To paraphrase a popular saying: Hell hath no fury like a consumer scorned.

New research shows consumers feel as deeply hurt over a bad transaction with a company they love as they would if jilted by a lover. They feel betrayed and sometimes want to get revenge.

The study, authored by Allison R. Johnson of the University of Western Ontario; Maggie Matear of the Queens University, in Kingston, Ontario; and Matthew Thomson of the University of Western Ontario, and featured in the Journal of Consumer Research, examines why.

What happens when people turn their backs on the brands they once loved?

First up: revenge.

"Customers who were once enthusiastic about a brand may represent a headache for the associated firm beyond the lost revenue of foregone sales because they sometimes become committed to harming the firm," the study authors wrote.

A quick glance at the complaints on will show angry consumers who were once staunchly loyal to a brand, but now want nothing to do with them.
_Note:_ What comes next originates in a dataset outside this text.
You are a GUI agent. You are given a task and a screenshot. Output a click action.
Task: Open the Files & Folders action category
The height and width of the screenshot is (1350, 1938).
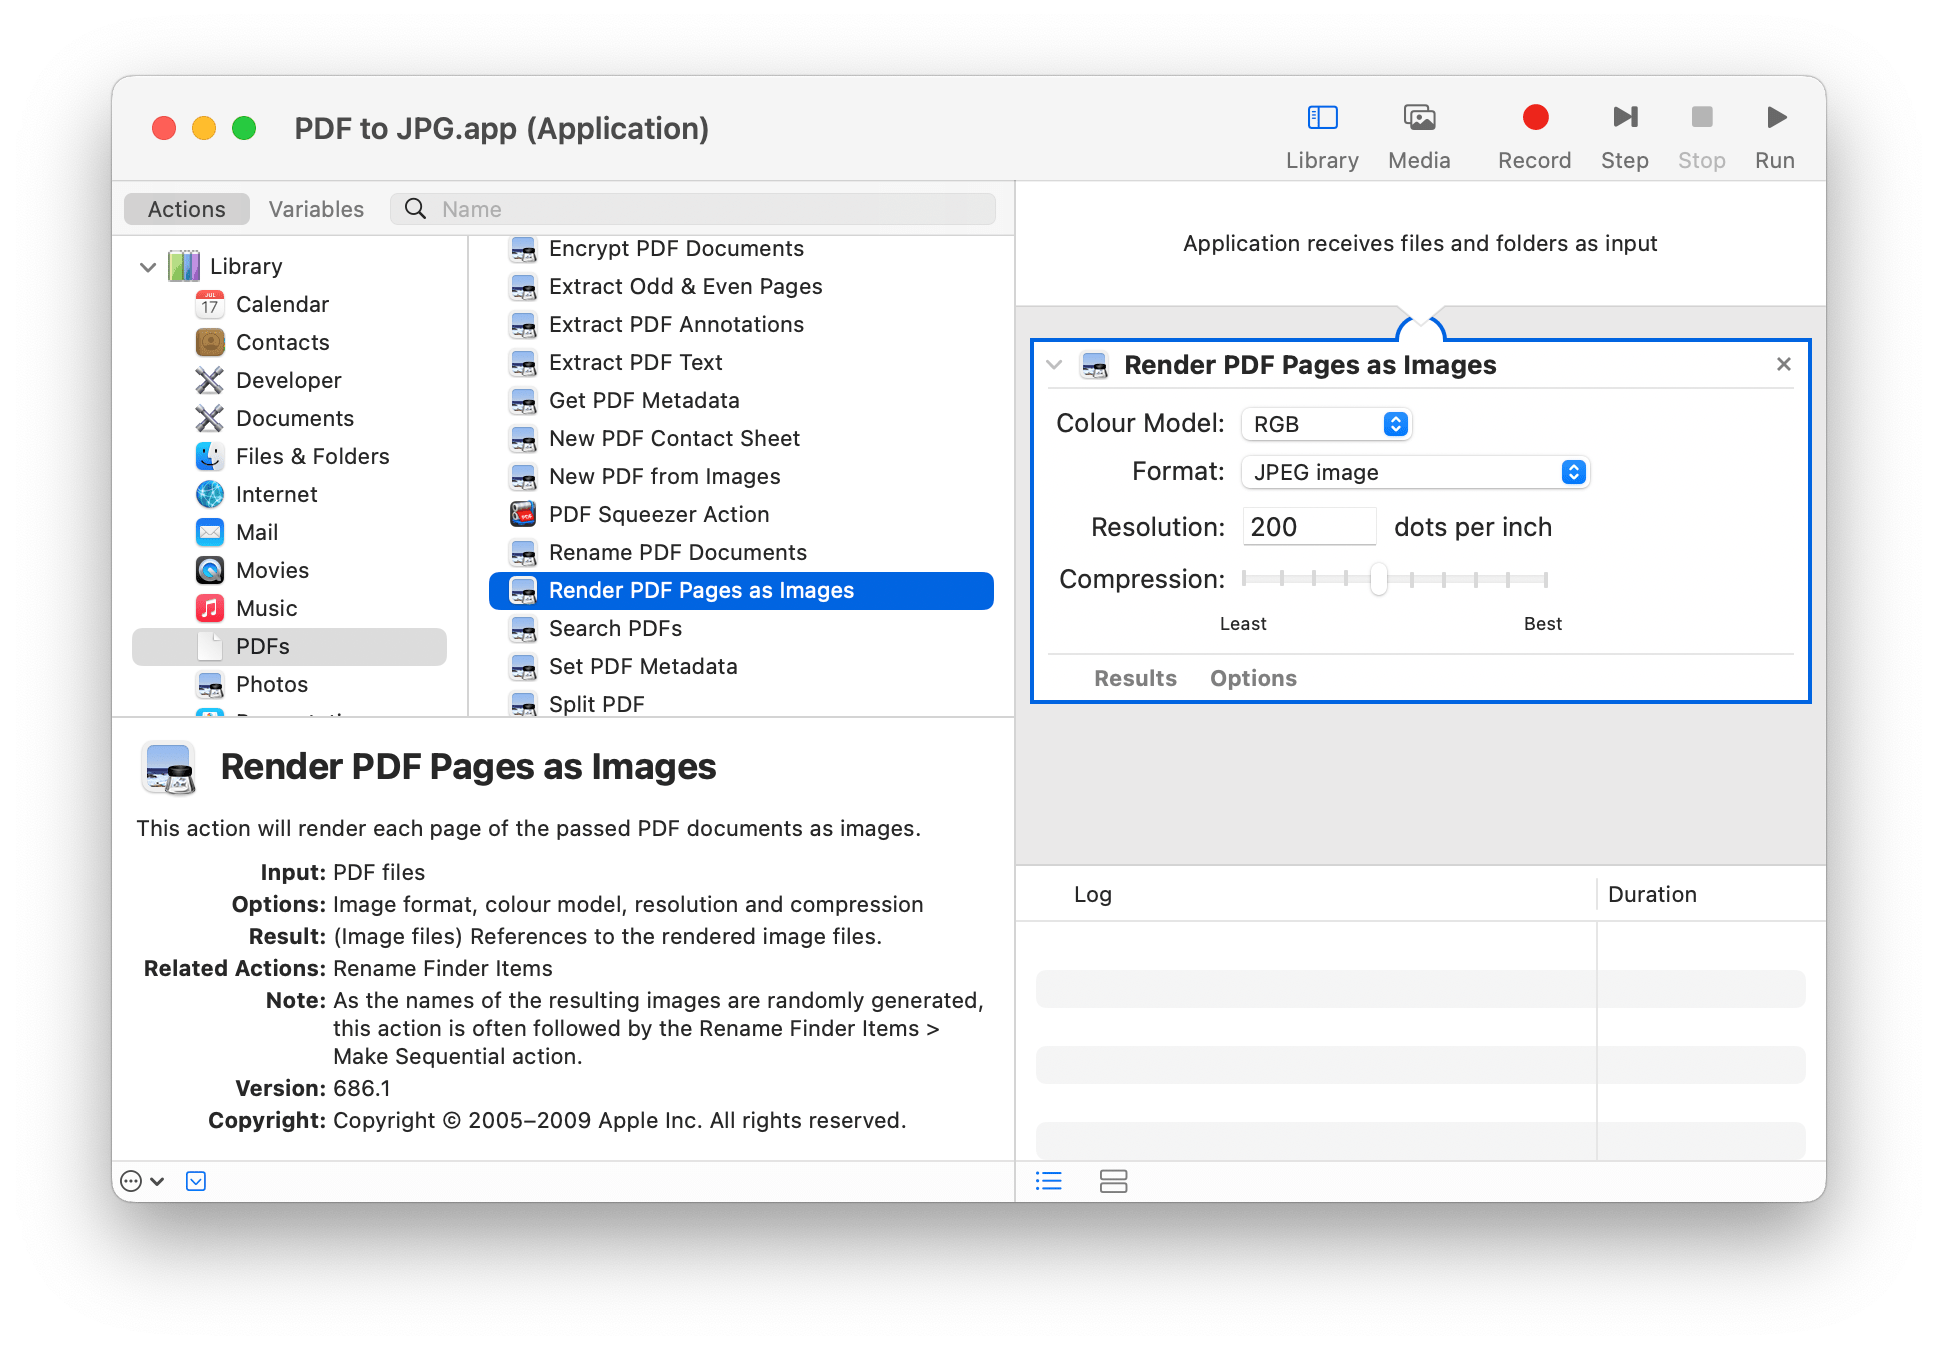pos(312,456)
And want everyone to know about it.

Lisa Spieker of North Mankato, MN bought a Maytag Neptune washing machine in 2005 that needed servicing six months later, only to find the problem continues to persist, even today, despite numerous visits from the repairman.

"We have been brand loyal and have owned Maytag appliances of all different types, but this experience has changed our mind," said Speiker. "We will never buy a Maytag washing machine again!"

Brandi McFarland of Roy, UT was double-charged at a local Target store and claims the manager not only refused to credit the second charge, but was rude to her as well. She vows never to go back.

"I will actually go out of my way to make my business and personal purchases anywhere except Target," said McFarland.

Why do these people feel so strongly about brands they once favored? According to the study authors, some people identify so strongly with brands that they become relevant to their identity and self-concept. Thus, when people feel betrayed by brands, they experience shame and insecurity.

"As in human relationships, this loss of identity can manifest itself in negative feelings, and subsequent actions may (by design) be unconstructive, malicious, and expressly aimed at hurting the former relationship partner," the authors write.

What to do?

What's a company to do to prevent such heightened emotions? "Rather than trying simply to win customers back, which may only exacerbate the situation, companies may want to explore responses that promote forgiveness, indifference, or effective disengagement," the authors suggest.

This may explain why so many consumers report the company they're upset with refuses to work with them or ignores them. Like an ex-boyfriend or -girlfriend who won't return your calls.

Sometimes a company may want to help embarrassed customers move on—even if it means directing them to a competitor.

"The sooner the customers are happily involved with a new brand, the faster one might expect damage to their self-concept to be repaired and the faster the motive to harm the offending firm might dissipate," the authors conclude.